Useful Resources for AI Agents
Building effective AI agents requires understanding frameworks, best practices, and engineering principles. Here are two essential resources for anyone working with AI agents.
Anthropic Engineering Blog
The Anthropic Engineering Blog provides battle-tested insights from a team building production AI systems at scale. The blog covers topics ranging from agent architecture and tool use to security best practices and context engineering. Posts are technical, practical, and often include code examples and real-world case studies from systems used by millions.
DSPy
DSPy is a declarative framework that shifts AI development from brittle prompt strings to structured, modular programs (see my blog post on DSPy for a deeper dive). Instead of manually engineering prompts, DSPy enables you to define what you want (signatures) and automatically optimizes how to achieve it through its built-in optimizers. The framework includes powerful agent modules like ReAct and ChainOfThought, making it easy to build and optimize agent systems that are portable across different models.
MLflow GenAI
MLflow GenAI provides an end-to-end platform for tracking, evaluating, and optimizing GenAI applications and agent workflows.
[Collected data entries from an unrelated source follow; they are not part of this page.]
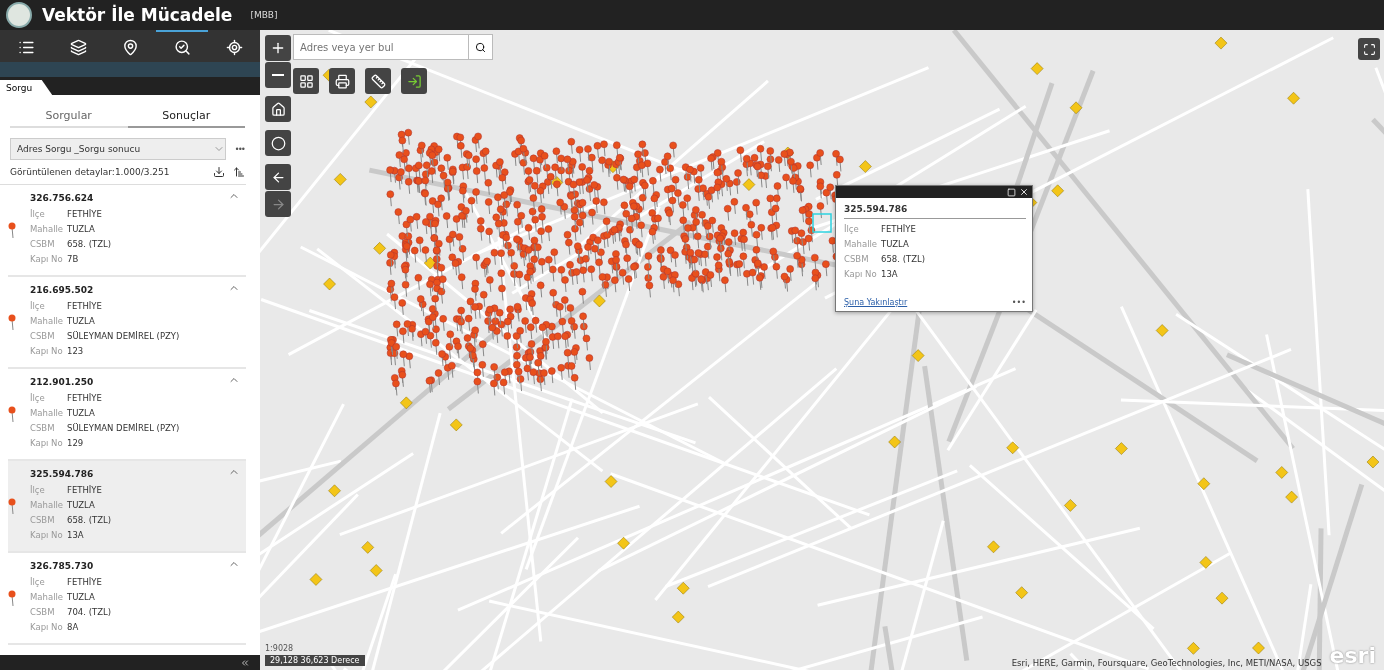  I want to click on result-title: 216.695.502, so click(62, 290).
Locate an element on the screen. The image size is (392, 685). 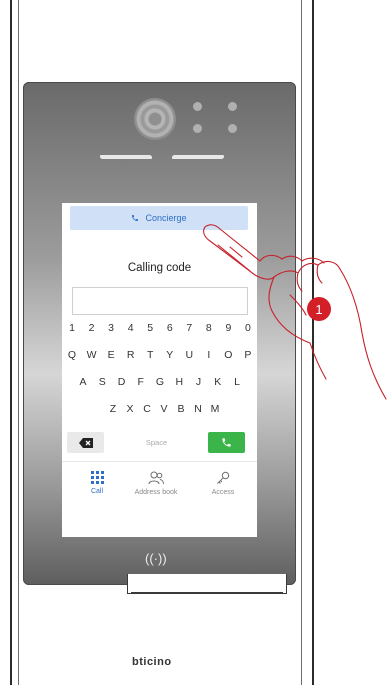
led-strip-left is located at coordinates (126, 157).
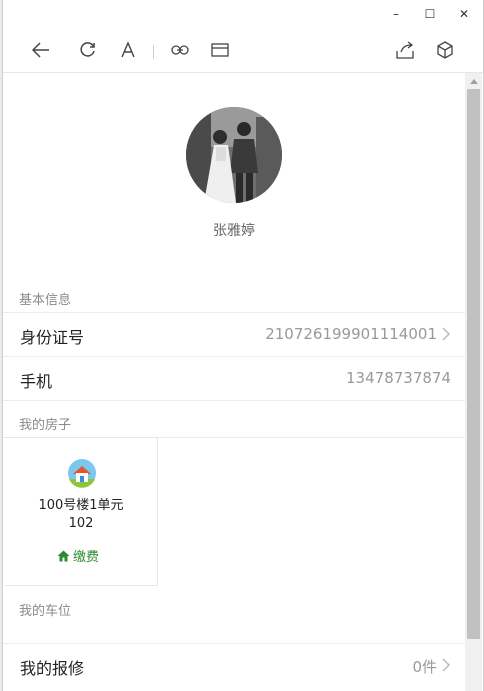 The width and height of the screenshot is (484, 691). I want to click on refresh-icon, so click(88, 50).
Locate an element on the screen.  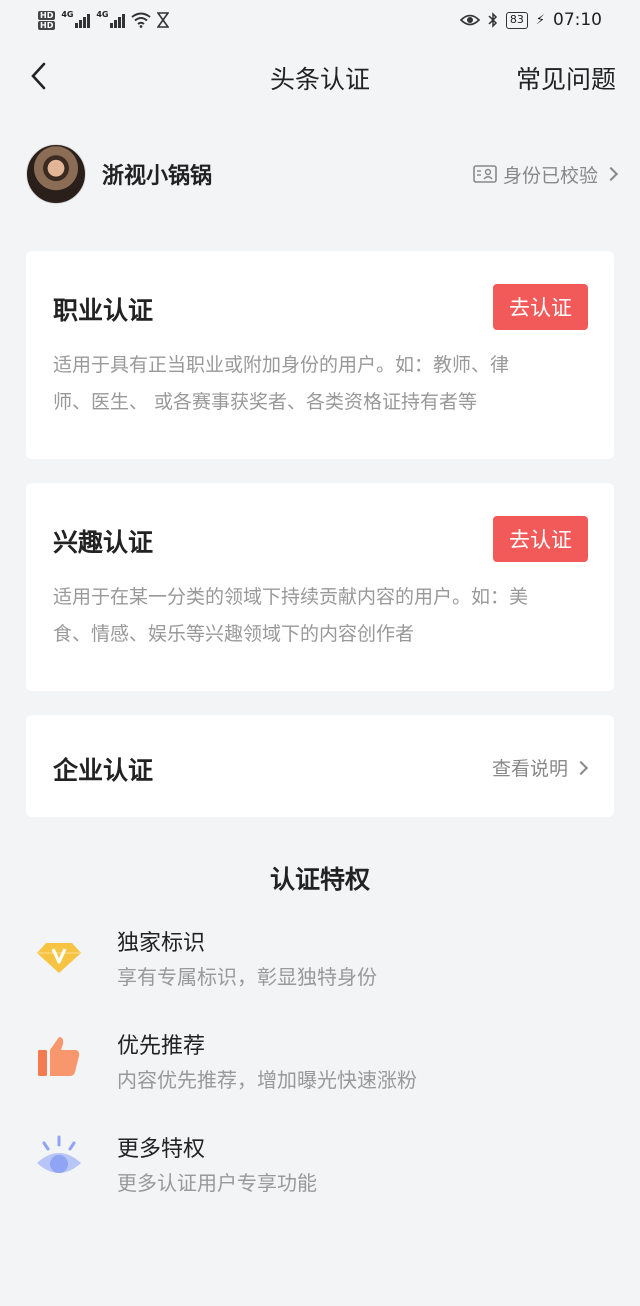
identity-verified-link: 身份已校验 is located at coordinates (546, 174).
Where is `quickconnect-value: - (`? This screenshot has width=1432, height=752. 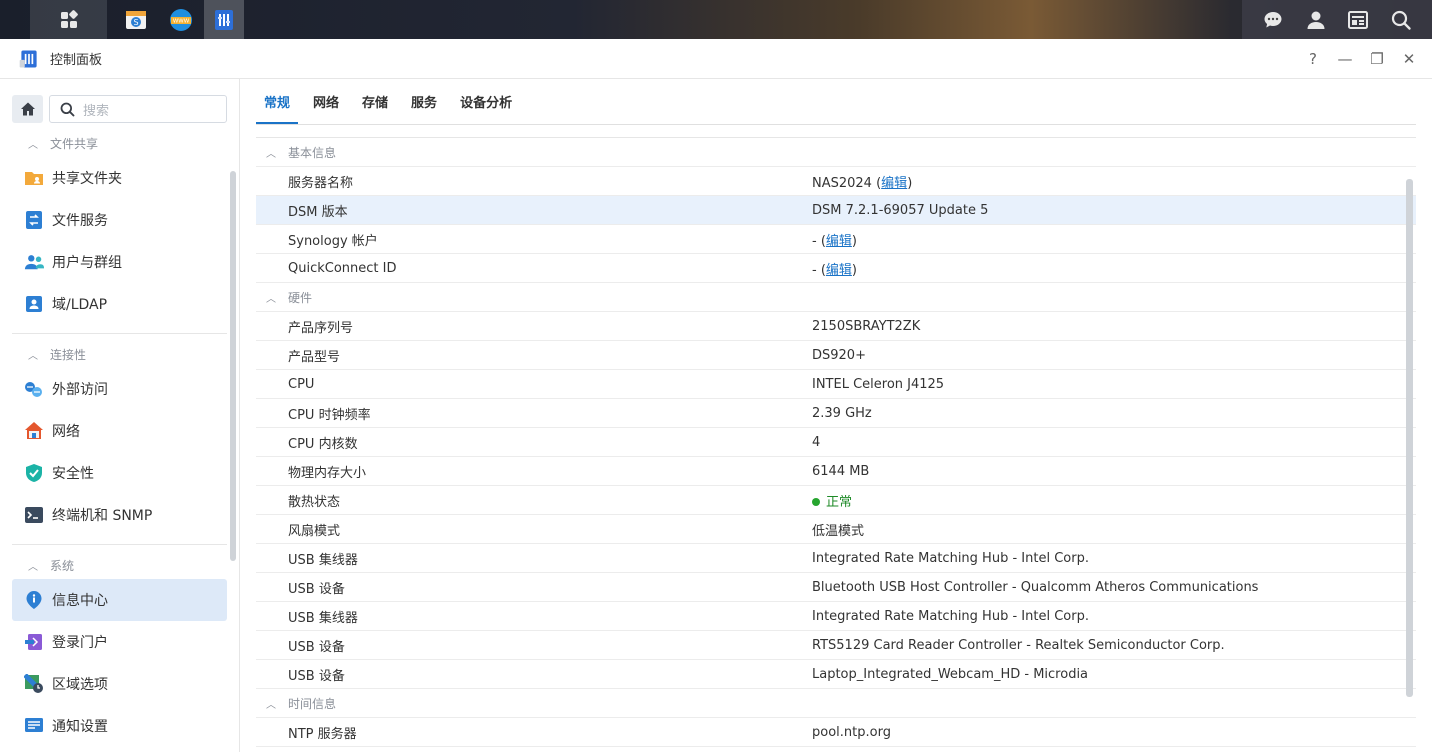
quickconnect-value: - ( is located at coordinates (819, 270).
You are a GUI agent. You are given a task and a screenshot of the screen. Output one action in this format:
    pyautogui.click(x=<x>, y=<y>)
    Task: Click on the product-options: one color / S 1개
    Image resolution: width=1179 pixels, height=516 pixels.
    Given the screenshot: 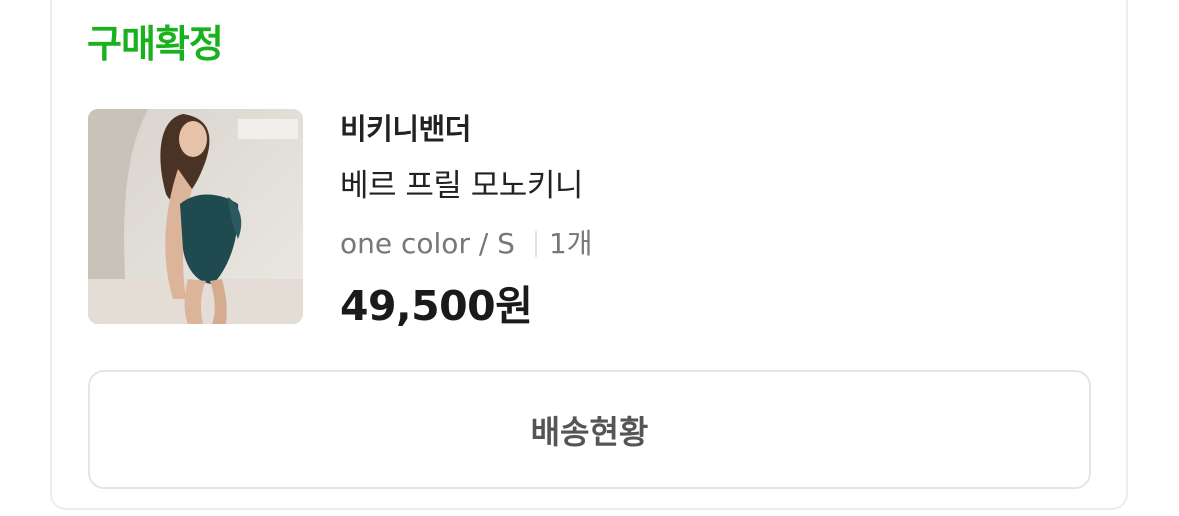 What is the action you would take?
    pyautogui.click(x=466, y=244)
    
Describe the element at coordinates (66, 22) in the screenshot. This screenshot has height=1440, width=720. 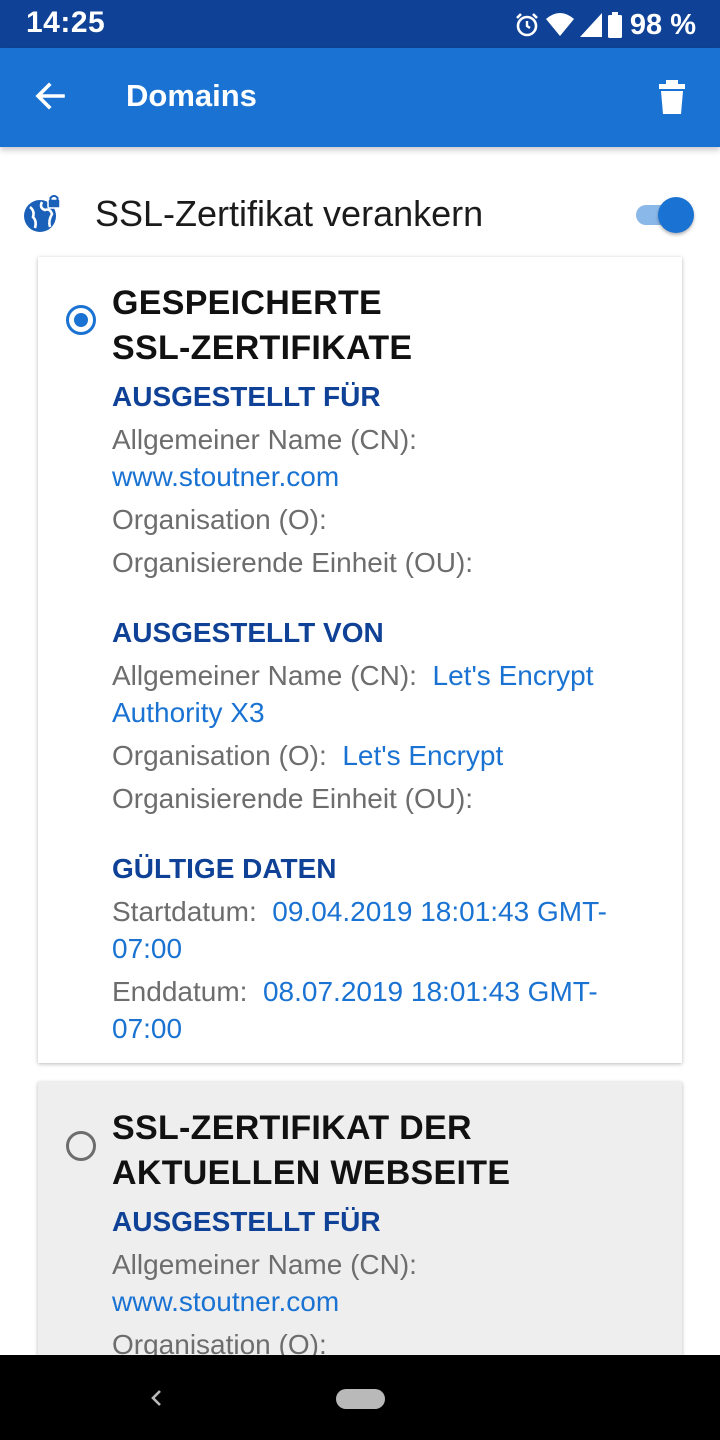
I see `status-time: 14:25` at that location.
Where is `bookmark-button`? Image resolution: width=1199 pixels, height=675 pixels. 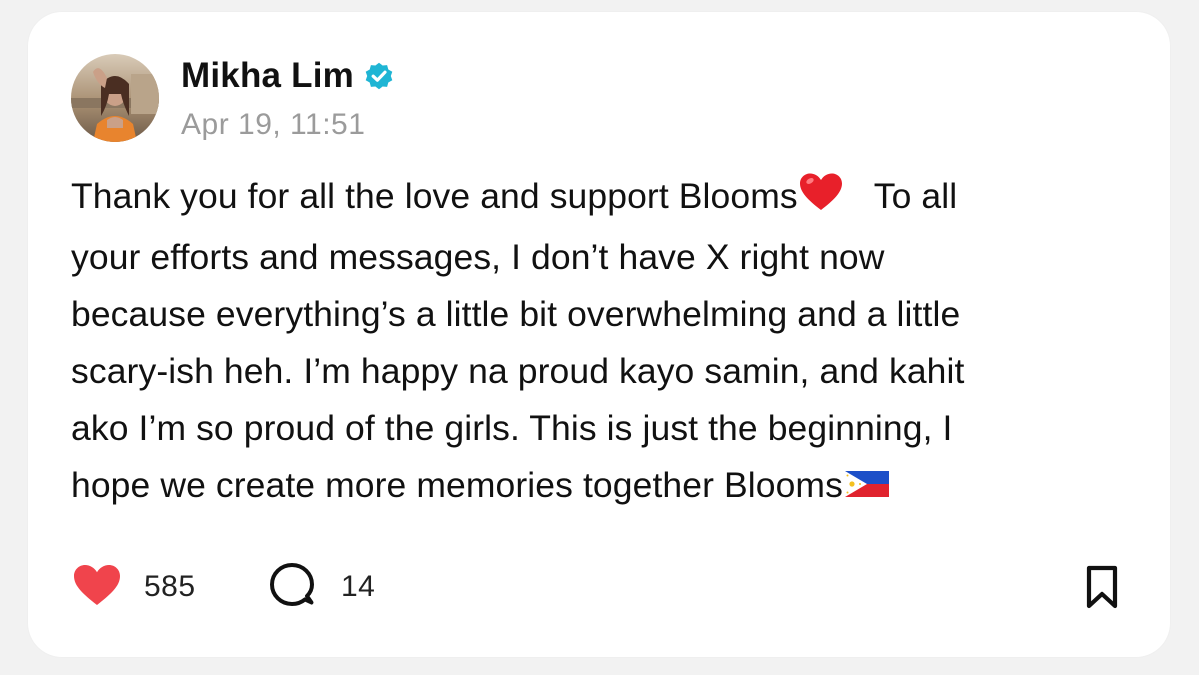 bookmark-button is located at coordinates (1102, 590).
It offers comprehensive observability through OpenTelemetry-compatible tracing that captures your app’s entire execution, including prompts, retrievals, and tool calls. The platform includes LLM-as-a-judge metrics for assessing GenAI quality, a Prompt Registry for versioning and managing prompt templates, and agent versioning capabilities that complement Git for full lifecycle management. MLflow’s framework-agnostic design and open-source nature make it a flexible choice for production GenAI systems without vendor lock-in.